EXERCISE BRIEF –
Every line below between the line holding "Image resolution: width=1237" and the line holding "This screenshot has width=1193, height=814.", inclusive, should be repeated exactly, and all other lines omitted.

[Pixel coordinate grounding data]
•••••

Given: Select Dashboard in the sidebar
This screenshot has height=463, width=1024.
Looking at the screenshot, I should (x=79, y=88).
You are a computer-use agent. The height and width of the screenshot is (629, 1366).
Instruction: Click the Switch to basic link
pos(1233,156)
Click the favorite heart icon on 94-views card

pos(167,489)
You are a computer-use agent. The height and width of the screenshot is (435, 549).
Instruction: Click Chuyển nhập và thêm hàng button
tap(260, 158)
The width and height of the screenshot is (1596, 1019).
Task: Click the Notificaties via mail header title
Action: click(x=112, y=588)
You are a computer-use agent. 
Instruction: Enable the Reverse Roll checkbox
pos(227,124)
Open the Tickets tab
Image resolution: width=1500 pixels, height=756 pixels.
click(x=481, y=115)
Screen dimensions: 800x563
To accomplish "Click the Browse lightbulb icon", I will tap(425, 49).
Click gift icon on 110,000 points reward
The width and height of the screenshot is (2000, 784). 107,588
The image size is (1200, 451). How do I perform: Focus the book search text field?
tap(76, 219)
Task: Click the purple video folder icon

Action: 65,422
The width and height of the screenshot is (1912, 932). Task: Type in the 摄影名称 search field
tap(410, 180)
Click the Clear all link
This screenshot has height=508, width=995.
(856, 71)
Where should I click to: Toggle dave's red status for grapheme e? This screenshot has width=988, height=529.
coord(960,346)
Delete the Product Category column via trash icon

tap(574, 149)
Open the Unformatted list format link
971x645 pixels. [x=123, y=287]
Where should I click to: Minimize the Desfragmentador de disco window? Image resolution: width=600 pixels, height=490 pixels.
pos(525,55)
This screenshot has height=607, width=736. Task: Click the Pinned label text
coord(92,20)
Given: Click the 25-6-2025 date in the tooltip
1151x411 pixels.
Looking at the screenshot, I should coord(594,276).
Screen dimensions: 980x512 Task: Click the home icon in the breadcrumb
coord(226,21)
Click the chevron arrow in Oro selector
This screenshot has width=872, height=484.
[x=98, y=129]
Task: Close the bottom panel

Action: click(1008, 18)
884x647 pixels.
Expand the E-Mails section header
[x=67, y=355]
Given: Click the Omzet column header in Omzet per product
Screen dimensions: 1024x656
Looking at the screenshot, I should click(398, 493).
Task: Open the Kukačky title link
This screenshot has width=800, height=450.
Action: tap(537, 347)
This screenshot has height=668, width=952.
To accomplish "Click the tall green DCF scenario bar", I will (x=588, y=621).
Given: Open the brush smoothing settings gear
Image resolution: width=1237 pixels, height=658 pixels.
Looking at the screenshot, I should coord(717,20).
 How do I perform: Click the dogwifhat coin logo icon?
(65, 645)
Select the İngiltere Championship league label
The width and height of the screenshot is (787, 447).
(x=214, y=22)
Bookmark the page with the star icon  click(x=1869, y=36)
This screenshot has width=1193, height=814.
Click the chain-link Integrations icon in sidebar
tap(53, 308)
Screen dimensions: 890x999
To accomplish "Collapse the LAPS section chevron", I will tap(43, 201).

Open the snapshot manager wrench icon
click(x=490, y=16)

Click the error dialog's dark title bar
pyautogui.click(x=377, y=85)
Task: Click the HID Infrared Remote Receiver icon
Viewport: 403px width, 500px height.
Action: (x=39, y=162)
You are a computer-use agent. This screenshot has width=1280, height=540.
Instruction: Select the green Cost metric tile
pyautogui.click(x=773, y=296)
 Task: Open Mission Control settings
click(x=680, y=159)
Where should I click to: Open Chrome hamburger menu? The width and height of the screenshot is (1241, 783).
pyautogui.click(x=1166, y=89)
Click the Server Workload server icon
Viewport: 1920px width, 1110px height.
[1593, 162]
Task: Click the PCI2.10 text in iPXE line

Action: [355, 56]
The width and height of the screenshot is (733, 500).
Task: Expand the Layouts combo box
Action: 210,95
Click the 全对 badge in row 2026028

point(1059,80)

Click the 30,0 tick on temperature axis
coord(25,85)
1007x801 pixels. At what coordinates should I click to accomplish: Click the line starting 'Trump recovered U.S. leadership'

•••••

ANSWER TO THE EXERCISE –
Image resolution: width=1237 pixels, height=658 pixels.
Looking at the screenshot, I should coord(717,20).
 How do I perform: Click the dogwifhat coin logo icon?
(65, 645)
Select the İngiltere Championship league label
The width and height of the screenshot is (787, 447).
(x=214, y=22)
Bookmark the page with the star icon  click(x=1869, y=36)
This screenshot has width=1193, height=814.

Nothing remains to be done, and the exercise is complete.